What to work on:
1. Answer these questions from the WordReduce project description:
(a) Which two classes does the package implement?
(b) What is the user expected to provide?
(c) Into what does WordReduce encode a collection of raw texts?
2. Copy word for word the part of the WordReduce project description from "Key concept" up to and including "by those words.".

Document segment:

Skip to main content

No project description provided

Project description

WordReduce

This package implements two classes, WordReduce and WordReduceLabeler, that can be used in Natural Language Processing (NLP) for (i) self-supervised explicit dimensionality reduction, (ii) parameter-free clustering, and (iii) self-supervised multilabel classification.

Key concept

WordReduce encodes a collection of raw texts (unstructured data) into a matrix (structured data) with a pre-defined number of dimensions.

The user is expected to provide the desired target of output dimensions. WordReduce then determines which words in the document collection best summarize the data, and maps all documents into the set of coordinates defined by those words.

# Usage

Low-dimensional Vectorization

from wordreduce import WordReduceLabeler
wrl = WordReduce(schema_size=100, max_df=0.01, min_df=10)

Supplied material:
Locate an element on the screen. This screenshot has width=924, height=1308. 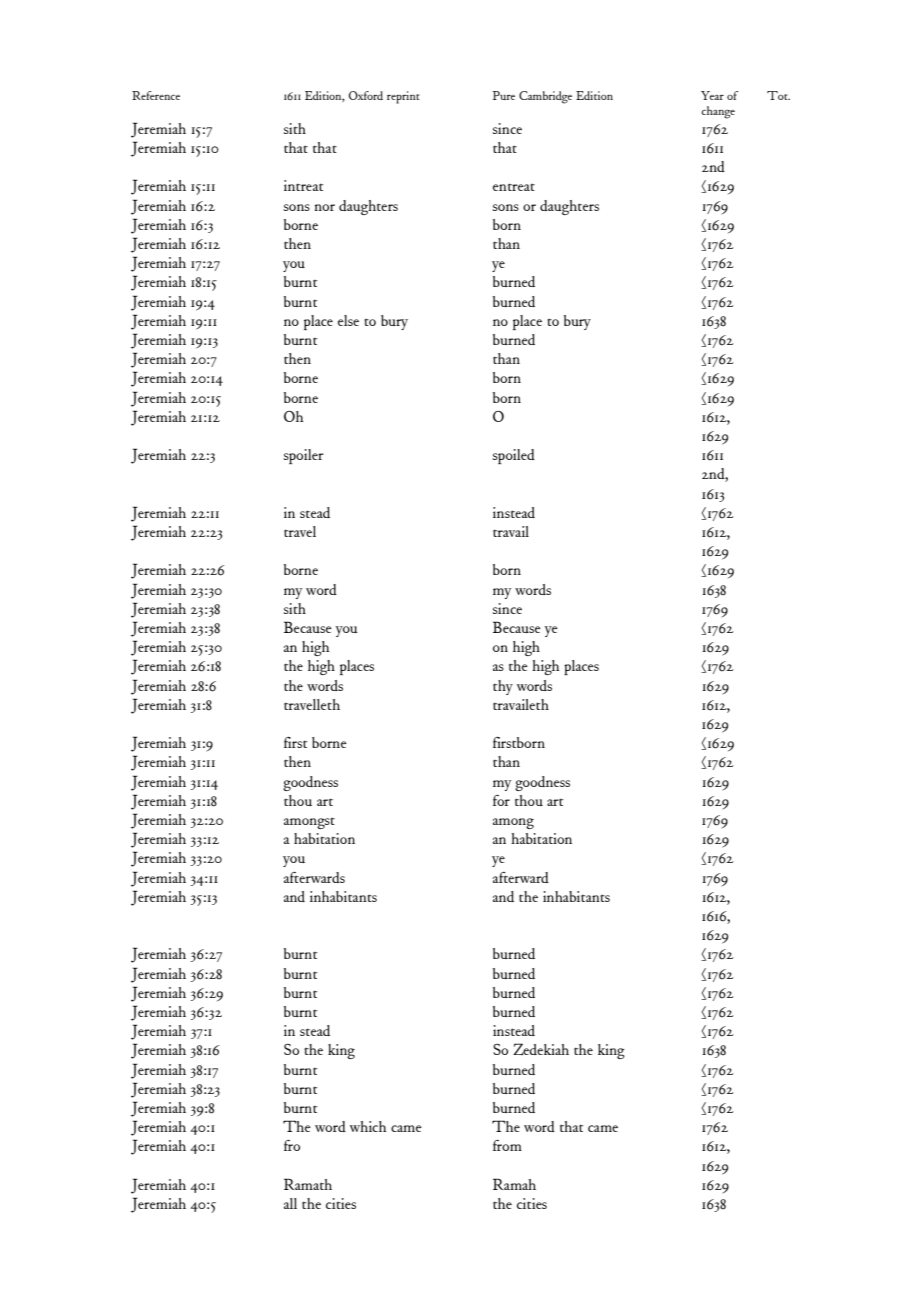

Solutions to the tasks:
1.
(a) WordReduce and WordReduceLabeler.
(b) The desired target of output dimensions.
(c) A matrix (structured data) with a pre-defined number of dimensions.

2.
Key concept

WordReduce encodes a collection of raw texts (unstructured data) into a matrix (structured data) with a pre-defined number of dimensions.

The user is expected to provide the desired target of output dimensions. WordReduce then determines which words in the document collection best summarize the data, and maps all documents into the set of coordinates defined by those words.